Der BGH vertritt die Auffassung, dass ein Täter-Opfer-Ausgleich nach § 46a Nr. 1 StGB bei Steuerstraftaten nicht in Betracht komme[4]. Die Nachzahlung hinterzogener Steuern stelle keine Wiedergutmachung i.S. dieser Vorschrift dar. Dies wird damit begründet, dass sich § 46a Nr. 1 StGB vor allem auf die "immateriellen Folgen" einer Straftat beziehe.[5] Solche seien zwar auch bei Vermögensdelikten denkbar, erforderlich sei aber ein "kommunikativer Prozess zwischen Täter und Opfer", der auf einen umfassenden Ausgleich der durch eine Straftat verursachten Folgen gerichtet sein müsse. Bei Steuerdelikten, deren geschütztes Rechtsgut allein die Sicherung des staatlichen Steueranspruchs sei, scheide dies aus. Zudem sei ein geschädigtes Opfer in Gestalt einer "greifbaren natürlichen Person" erforderlich.[6]

 

Rz. 1059.2

[Autor/Stand] Demgegenüber geht der BGH im Hinblick auf Nr. 2 von einer Anwendbarkeit aus und hat diese Ansicht erst kürzlich erneut mit Urteil vom 13.3.2019 bestätigt:[8]

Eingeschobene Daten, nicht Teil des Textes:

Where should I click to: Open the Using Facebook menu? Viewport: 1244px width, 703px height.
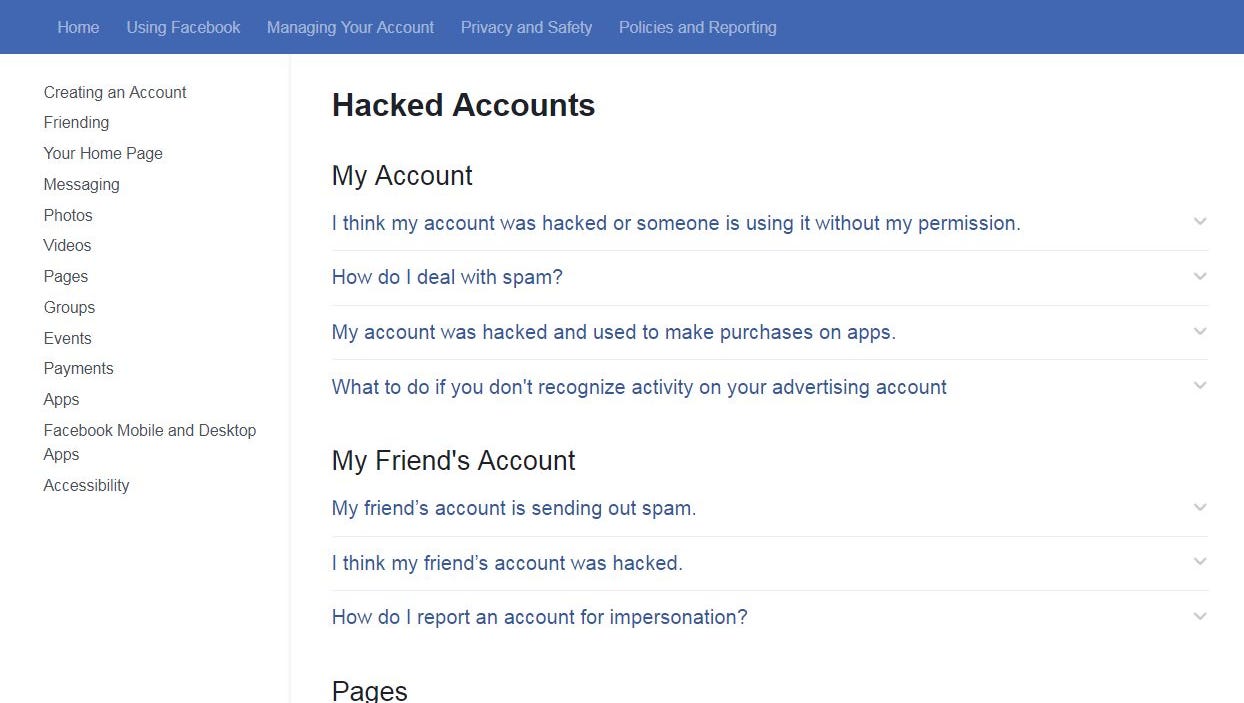(x=183, y=27)
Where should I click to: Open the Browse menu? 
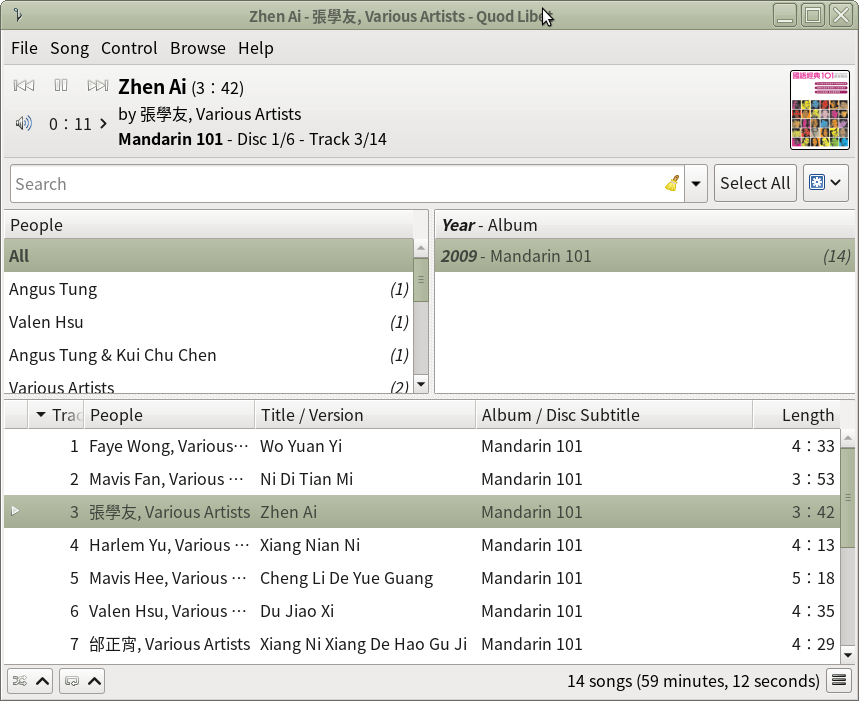pos(197,48)
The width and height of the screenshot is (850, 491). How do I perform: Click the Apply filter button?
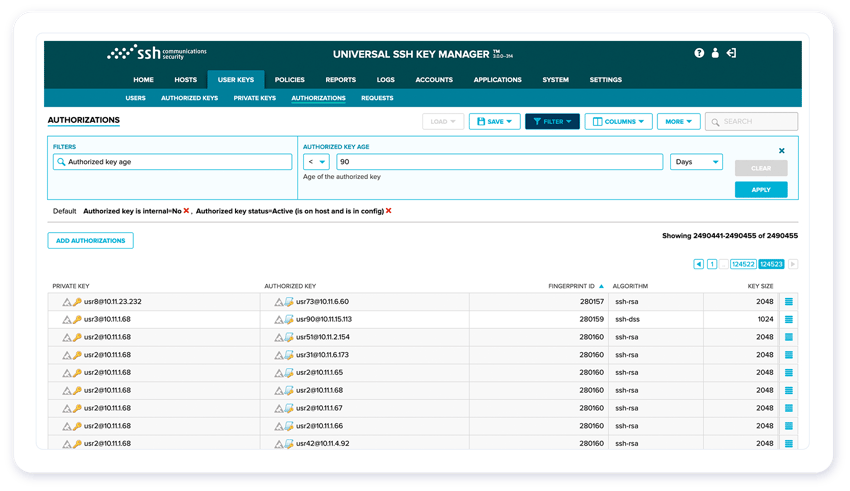[760, 189]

"Nach § 46a Nr. 2 StGB kann das Gericht die Strafe nach § 49 Abs. 1 StGB mildern, wenn der Täter in einem Fall, in welchem die Schadenswiedergutmachung von ihm erhebliche persönliche Leistungen oder persönlichen Verzicht erfordert hat, das Opfer ganz oder zum überwiegenden Teil entschädigt. Dabei kann nach der Rechtsprechung des Bundesgerichtshofs eine Strafrahmenverschiebung auf der Grundlage von § 46a Nr. 2 StGB – wenn auch nur in ganz besonders gelagerten Ausnahmefällen – auch beim Delikt der Steuerhinterziehung in Betracht kommen (BGH, Beschl. v. 20.1.2010 – 1 StR 634/09, wistra 2010, 152; vgl. dazu auch Klein/Jäger, AO, 14. Aufl., § 370 Rz. 347 sowie MüKoStGB/Maier, 3. Aufl., § 46a Rz. 5 jeweils mwN)."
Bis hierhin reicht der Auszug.